I’m truly lucky to have the endocrinologist that I do today. She’s not at all judgemental yet practices with a pragmatic, honest approach. She cares without coddling. I don’t need another friend, I need a doctor. But I also am a person who responds to kindness and consideration. Finding the balance is crucial and my doctor makes me feel like I have someone I can trust and respect.
Through my many hospital admissions over the years, I’ve found that there is a severe lack of Type 1 diabetes knowledge in that particular kind of medical setting. It’s honestly a little ridiculous. There are stories I could tell you that would cause your jaw to drop and you’d have a hard time believing that such things could be said or done by people who supposedly have been educated to administer care. I’ve had RN’s who possess bachelor’s degrees in their field say to me, “So you have Type 1 diabetes… does that mean you take insulin?” I don’t think it’s asking too much for the nurse who is taking care of me to know that type 1 diabetes means that the patient is insulin-dependent and that I test my blood glucose multiple times a day. That’s Diabetes 101 and if members of our healthcare team are unable to retain such basic and simple info, then we should all be concerned with how much else they do not fully know.

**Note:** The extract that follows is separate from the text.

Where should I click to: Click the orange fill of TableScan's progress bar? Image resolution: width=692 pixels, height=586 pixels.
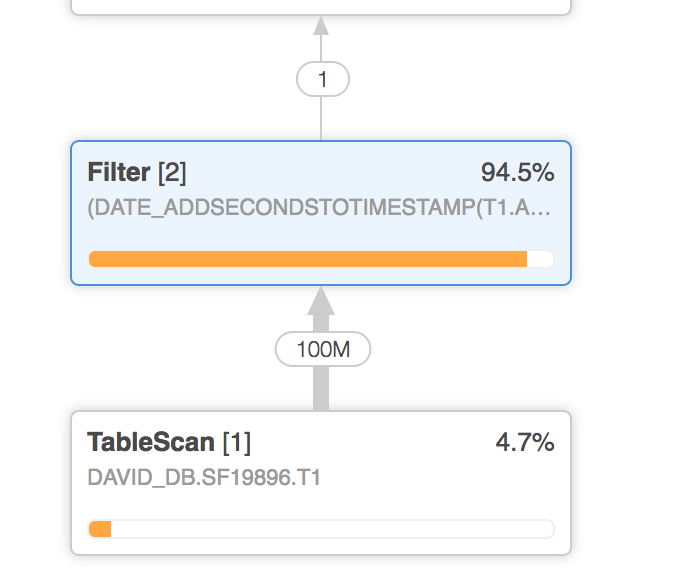tap(99, 529)
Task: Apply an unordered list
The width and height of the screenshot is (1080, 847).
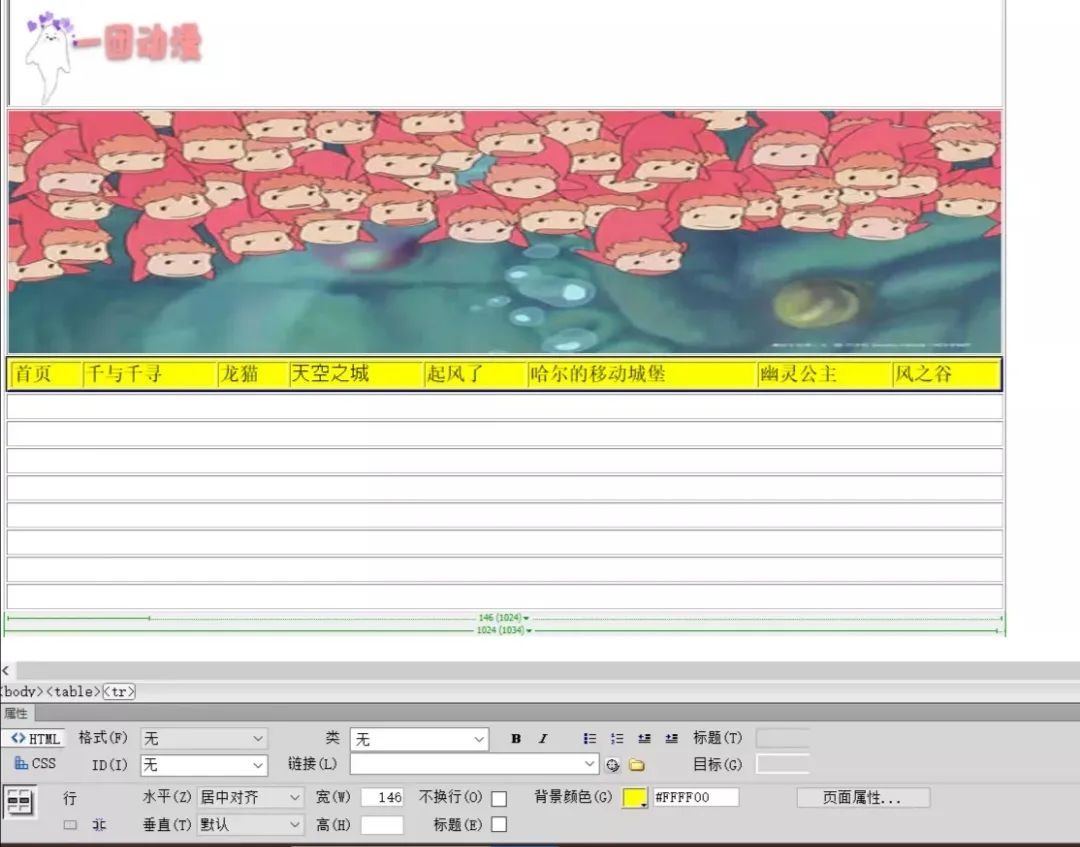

It is my hope that as time goes on there is more advocacy that educates both the general public and those in the medical field about the complexities of Type 1 diabetes. Sometimes I wish that Type 1 and Type 2 diabetes had entirely different names as to help clear up some of the confusion caused by the similar nomenclature. It can bother me when people who don’t have diabetes make assumptions or don’t grasp the accurate information, but it is an entirely different horror to think that those I’m entrusting my health and well-being with may be ill-equipped and ignorant. I’m sure if those of us living with Type 1 continue to speak up and fight for better overall knowledge and understanding of our unique condition, then the experience we have with our healthcare providers will improve tremendously.